For one of the organizers of St. Gabriel’s Children Care Coalition — or C3 — the accolade made her heart sink.
“What we’d like to do is encourage other parishes to start their own foster/adopt ministry,” said Brenda Nelson, who has two biological children and two adoptive ones. “I honestly think I would be asking for an hour a month. If they can gather maybe a couple other people in their parish and they actually start a real ministry, that’s great.”
That’s what happened about four years ago at St. Gabriel when another parishioner with experience as a foster parent, Susie Hughes, approached Father Don Zeiler with the idea of starting the ministry.
“I looked at what the Church was doing for the unborn,” said Hughes, still C3’s leader. “We saved them from abortion, but what were we doing for them once they got here?”
And the pastor’s response?
“This is wonderful,” Father Zeiler recalled. “It was kind of a gap in our ministry. What do we do with children that are needing some kind of help? I thought, ‘Yes, yes, yes!’ ”
The focus of the coalition is the parents, who often face significant challenges in making a loving home for one or more children who weren’t adequately provided for in their birth homes. Consider the two teens who came through Hughes’ home: One was left homeless after his single mother moved in with her boyfriend. The other, 15 years old, intervened when his father was physically abusing his mother. When police arrived, the mother had the son arrested. He returned home to find his belongings strewn across the front lawn.
For foster or adoptive parents, a relatively simple scenario such as using a babysitter is more complicated because of legal issues. That’s one of the areas in which St. Gabriel’s C3 helps.
When parishioners Emma and Will Hyde tried to welcome multiple young foster children into their home, they struggled to identify someone who would serve as a backup caregiver.
“There’s people that, as soon as you say you’re a foster parent, it’s kind of like, ‘ ….. Oh!’” Hyde said. “There was absolutely no one who would do it. It just killed our application. So it sat there for a year until we came across Susie. C3 stepped up. It allowed us to actually be foster parents.”
Even the effort at St.
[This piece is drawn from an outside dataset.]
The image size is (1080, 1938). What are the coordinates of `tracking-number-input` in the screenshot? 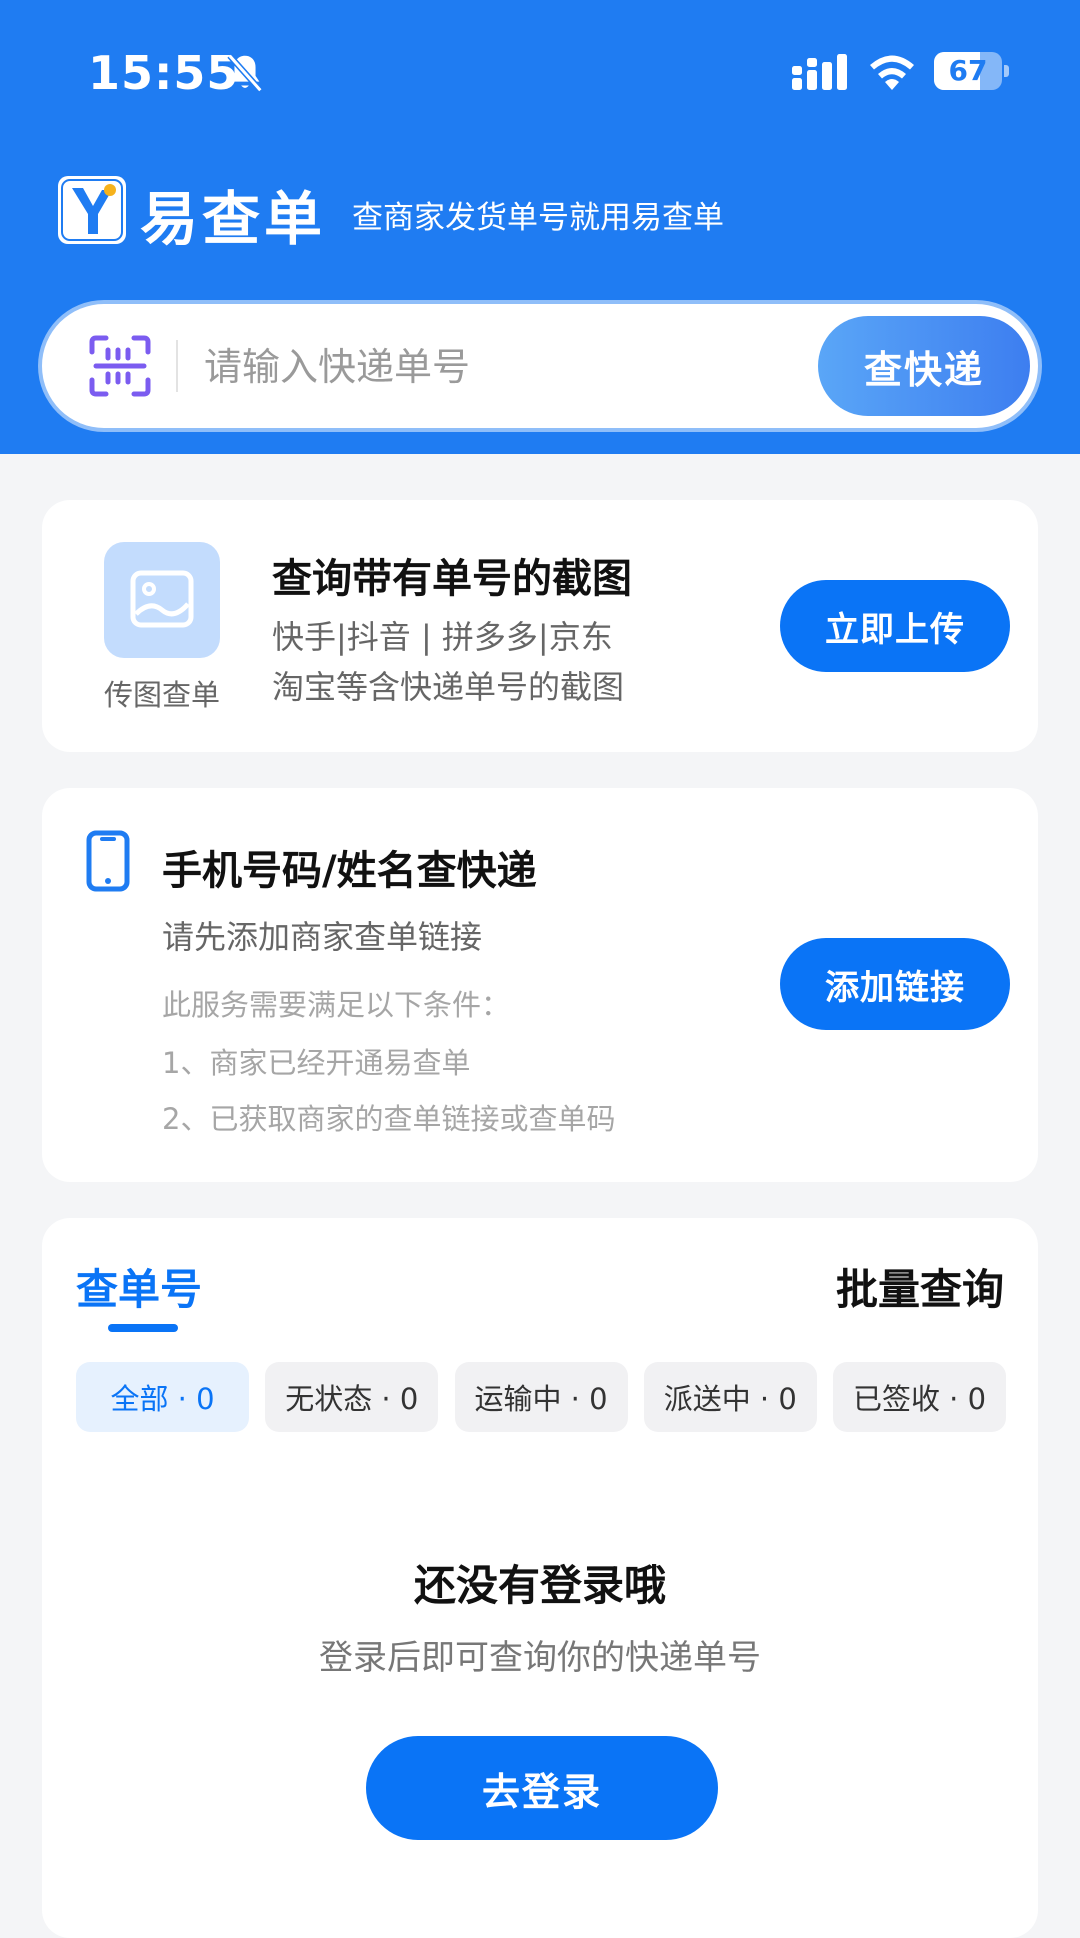 It's located at (514, 367).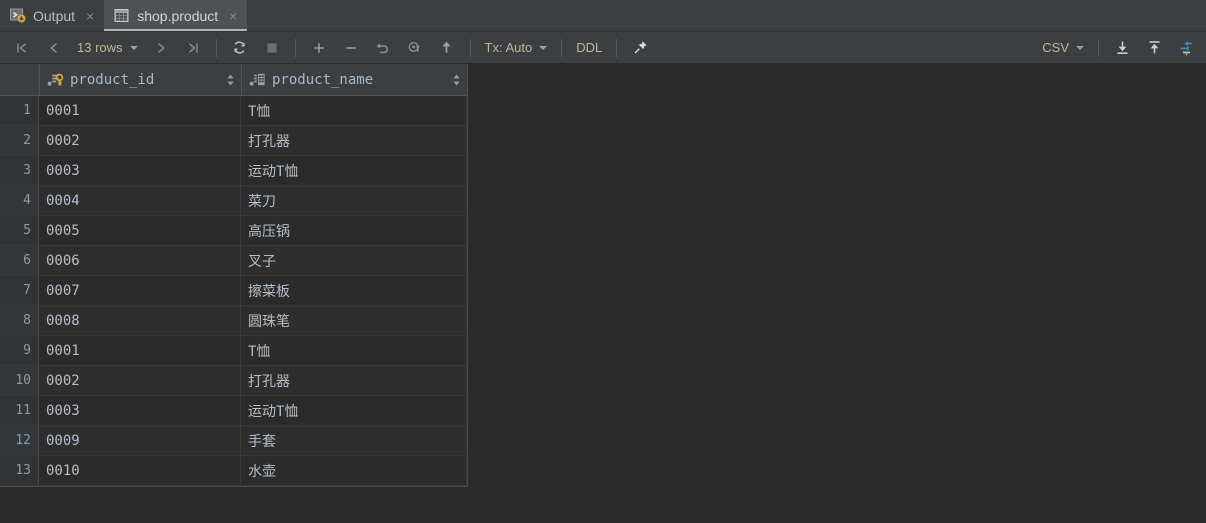 The image size is (1206, 523). I want to click on row-number: 7, so click(20, 290).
Gabriel got off to a tepid start. Before launching the ministry in February 2017, Hughes organized a rosary for abused and foster children.
“I frequently sat there and said the rosary out loud by myself,” Hughes said. “When I got two or three, I was thrilled.”
The team’s eight current members minister to four families within the parish. C3’s support for foster and adoptive parents includes occasional transportation and meals, holding support meetings plus regular encouragement and prayers.
“Someone to help watch your kids for 20 minutes so you can pick up your other kids,” Hyde said.
One parishioner handed out little gift baskets to the families. Once pandemic constraints are lifted, there are plans for a regular “respite night” at the parish to provide babysitting for an evening.
Karla Schumacher is a former single foster mother of two, each since adopted, and continues on the team.
“I wanted to be able to give back,” Schumacher said. The ministry was particularly helpful to her when she was a foster parent because she had no relatives living close by to pitch in.
Nelson said the ministry’s proudest moment was when one St. Gabriel family said they would not have been able to be foster parents without C3’s support.
Seeing other parishes provide similar services beginning this month would be especially gratifying for St. Gabriel’s C3 team. May is National Foster Care Month. Hughes and Nelson will gladly help anyone interested.
“If you can’t be a foster parent,” Nelson said, “one of the best ways to help abused and neglected children is to support a foster parent.”